I offer you my sincere apologies for my actions. I had no intention of this turning into a **** fest, I only wanted to share my personal experience with the product. Then to be ignored by SSA....... I am more than happy to share all emails with SSA with you, along with copies of the previous RMA attempts to you.. It went to the point I filed a dispute against them last night, which will be promptly removed since I am actually dealing with you now. Thank you for that sir.

Once again, PLEASE accept my most sincere apologies. You did nothing to me personally, and I should not have acted like I did. I would like to think I am more adult than that.
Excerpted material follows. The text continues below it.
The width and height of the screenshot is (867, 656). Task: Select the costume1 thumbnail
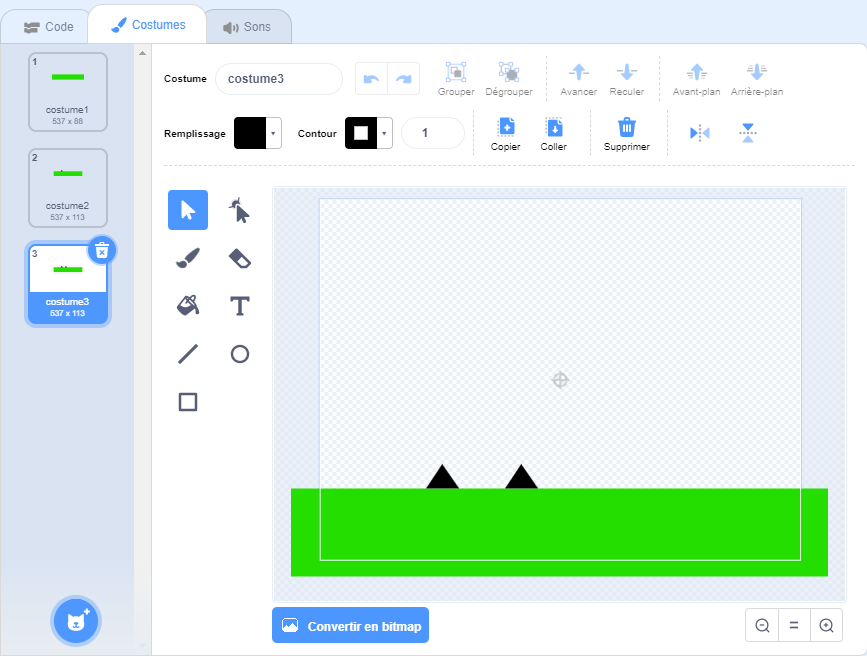pos(68,92)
What is the process to return the amp to you?



Thank you for the email, it means more to me than you will ever understand.

David *******


----------



## kvndoom (Nov 13, 2009)

I hope this truly does resolve the matter. That other thread was getting really goddamn ugly.


----------



## Ţĥıπģ₣ıѕђ (Dec 10, 2009)

I have no doubt this will resolve it. There is finally dialog between Steve and I, and once it is returned, there will be no further issues in my eyes.


----------



## quality_sound (Dec 25, 2005)

Now that you see that there was an apparent breakdown of communication between you would you be willing to keep, or at least try, the amplifier after the repairs have been completed? It always sounded to me like you wanted to return it because of the customer service rather than a dissatisfaction with the product. I would think think that the way Steve reached out to you to make sure you would be taken care of is at least be deserving of that. That's fair, right?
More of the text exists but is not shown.